Вернув посудину на предназначенное ей место, я, глянув на стрелки часов, двинулся в сторону длинной извивающейся очереди. Работала всего одна из четырёх касс, поэтому в просторном и светлом здании вокзала, привычно стоял аншлаг. Приобрести билет вышло не так просто, как я предполагал. Возвращающиеся из города в близлежащие деревни, по неизвестной мне причине, предпочитали исключительно наш автобус, хотя имелись прямые рейсы до их населённых пунктов. Результатом упомянутой неразборчивости становилось то, что питерский «Икарус» штурмовали, подобно Рейхстагу, ломясь сразу во все три двери. Наличие билета с местом ничего решительно не значило, сиденья оказывались заняты теми, кто проявил ловкость, поактивнее прочих работал локтями, и в числе первых ворвался в салон. Обычно, при таком наплыве желающих уехать, на входе даже не проверяли билеты. Водитель выпускал пассажиров в нужных им пунктах через передний выход, проверяя оплату проезда. Если билетика не имелось, дорогу требовалось оплатить. В итоге получалось, что автобус, отходивший от городского вокзала грузным, неповоротливым и забитым до предела, в Питерку прибывал с десятью пассажирами в салоне. Остальные сходили на своих остановках, в первых трёх деревнях.
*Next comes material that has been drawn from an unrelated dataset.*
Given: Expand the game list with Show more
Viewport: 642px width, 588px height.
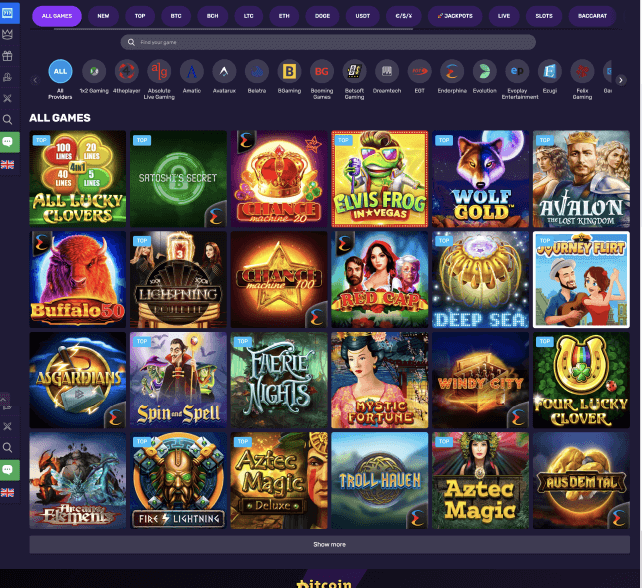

Так получилось и в этот раз. Выстояв почти 30 минут в еле двигавшейся очереди, вдыхая запах пота от стоявших спереди и сзади, выслушивая недовольное ворчание по поводу вечных толкучек, я, наконец получил заветный билет. Облегчённо вздохнул, снова мельком глянул на циферблат и двинулся к выходу на перрон. Проходя по узкому коридору к стоянке автобусов, я старался затаить дыхание, ибо из—за приоткрытой двери мужского туалета, несло жуткой вонью, почти БОВ, разъедающим глаза, и вызывающим непроизвольное чихание. Глядя на отворачивающихся в сторону мужчин и женщин, я подумал, что и они вряд ли дышат в сей момент полной грудью.
Ближе к вечеру солнце, сорвавшись с цепи, превращает улицы и площади в духовку, и только перед самым закатом сила его идёт на убыль. Впрочем, у нас нередки случаи, когда и сама ночь не приносит людям, измученным дневным пеклом, заметного облегчения. Духота от прокалившихся за день воздуха и почвы, заставляет, прихватив матрац, сползать с постели на пол. Но и тут спасительной прохлады почти нет. Приходится оставлять на ночь открытыми настежь двери и окна, пытаясь создать некоторую видимость сквозняка. Этим пользуются комары, долго не дающие кровожадным пикирующим визгом забыться перед следующим рабочим днём.